Sorry for the slow responses. Just finished up a port call and didn't want to use precious beer drinking/sightseeing/lady watching time on AW. I am sure most of you understand.
Meh, maybe prioritize taking care of people, regardless if they are getting out or not. Not taking care of people is one of the reasons we are understaffed. Also, terminal leave helps justify the reasoning for being understaffed. It should be accounted for by Millington in filling billets..
Yeah, no don't get me wrong, I don't like the policy, but I respect that he set expectations. That's more than most. The rest? Yeah, garbage policy.
Your CO is a bit misinformed. Millington isn't going to slash billets because your CO lets people go on terminal. In fact, it's likely to have the opposite effect where they formally see a demand signal for a new person and send the replacement sooner. Also a conversation to have at wardroom planning conferences to get the detailer on the same page.
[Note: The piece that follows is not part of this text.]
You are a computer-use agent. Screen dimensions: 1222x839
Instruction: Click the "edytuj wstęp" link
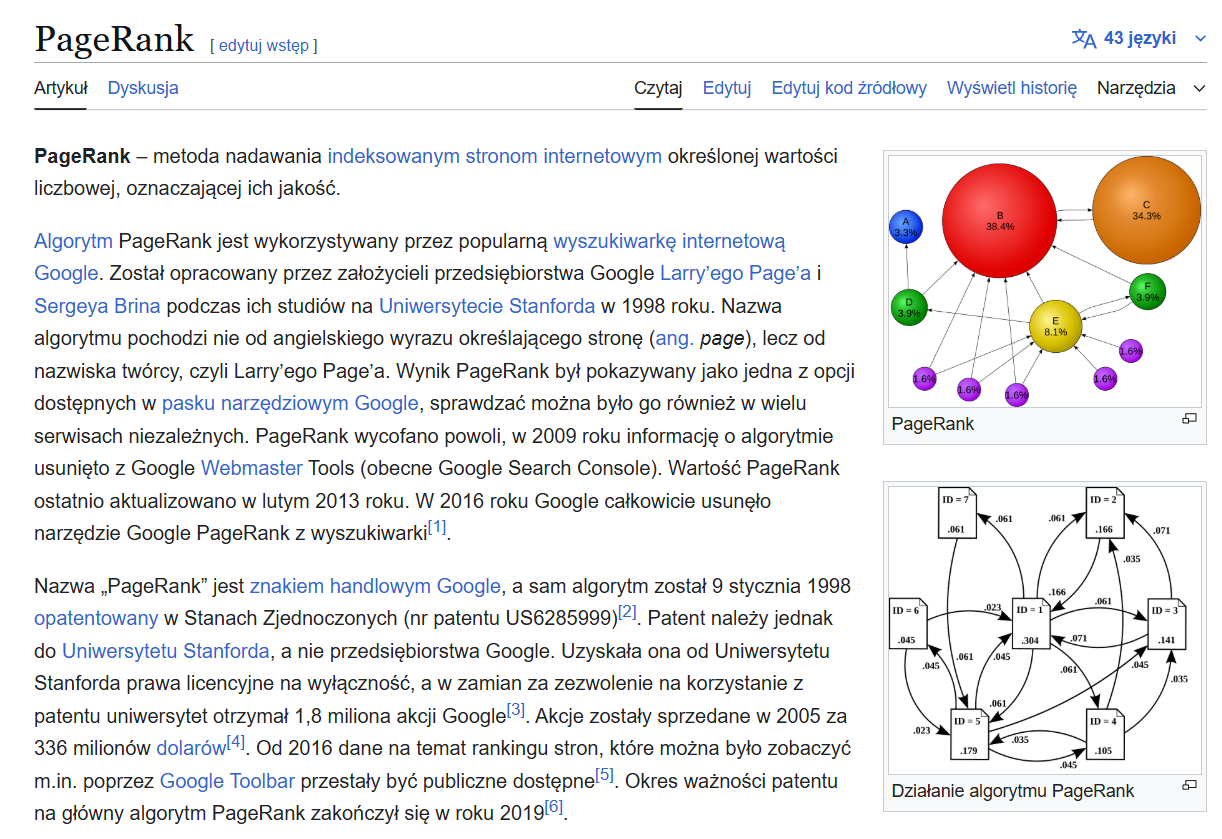[x=261, y=44]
It's not about slashing billets, it's that they want more billets or at least a higher % of them manned. He claims Millington would just say: "why give you more if you have x% on terminal leave? You obviously don't need them and thus your staff can continue to be remained at x%."
Leave is an entitlement, not a request. At any given point, a command should be able to operate with 8.5% of their people on leave. I wouldn’t care if one is consistent with this kind of blanket policy, that just means they’re consistently wrong.
Take your leave. Drop tues-Thurs leave chits a couple times in a row. When one gets denied, start a paper trail and ask why. It’s literally thousands of bucks this one guy has decided you don’t deserve because he can’t manage his personnel or cares more about perception than reality.
And we wonder why people don’t want to stay in the canoe club run by mutant clowns.
No lie, I have thought about doing this.
Concur with renting. Save money, don't lock yourself in.
I'd have a long conversation with your wife and do some expectation management. If your wife is close to her family, I would very highly consider moving to where they're at. You're going to be gone a lot. And not making a ton of money. The war chest will obviously help, and in my opinion military wives are used to their husbands being randomly gone, but I think this could help her out a lot. Especially coming from an overseas tour. If she's not close with her family or for whatever reason it's just not a good idea, possibly consider going back to where your family is.
Being local to your guard unit would be a tremendous help as well, for fairly obvious reasons. If there's a base you can drive to for the regional that's palatable, do that too. If one of these locations is close to a base for a different regional that you find palatable, consider that. Regionals are desperate for bodies. Don't feel loyalty to the one just because you already have a CJO. Don't jump ship willy nilly, but if you worked at airline x for 6 months and then went to airline y it's pretty understandable to explain at a later interview that you didn't need to commute, etc etc.
The road to the majors may not be easy or super quick, and I would have a conversation about that as well. Not trying to scare you or be mean, but you (and of course everyone else doing rotary transitions) should have realistic expectations.
Appreciate the advice. Based on our current lifestyle and savings rate, I think what will most change will be just the volume of how much and what % of income we're saving and I expect our housing will be more modest compared to what I had in Pensacola; fortunately, base housing at my current location is very modest and we've been doing fine.
Kind of just skimming this, but if you're having such a hard time with your front office/admin, what makes you think the Skipper will approve SkillBridge?
Without re-reading everything I wrote, I think I wrote that I do not expect Skillbridge to be approved. I am expecting I will only be approved to depart on the last day of my PRD, no terminal, no Skillbridge.
The ‘no terminal leave’, no skill ridge etc. policy, especially when overseas, is unreal. I understand manning sucks but there’s a huge majority of people transitioning who don’t have a plan nearly as comprehensive as DanMa. It’s your transition and you only get to do it once and it takes lots of time to plan and do right. Once you make the leap your first role on the outside sets your baseline value in the civilian job market and starting low and trying to work your way up is like trying to raise raising a shitty GPA.
Ha, part of the reason I asked for overseas orders was because I was told most commands understand the difficulty of transitioning overseas and will help you out... bad gouge for the command I ended up at!
It’s a shame they didn’t write SkillBridge such that a CO has to justify a denial to their ISIC, or some other deliberately uncomfortable echelon, using specific reasons. In writing. For each individual denial.
If you’re going to get a pound of flesh like that, there should at least be some admin pain involved.
I can see why it's not, but yeah, I wish it was. Without any teeth behind it, there's no reason any CO would want to approve it other than good will.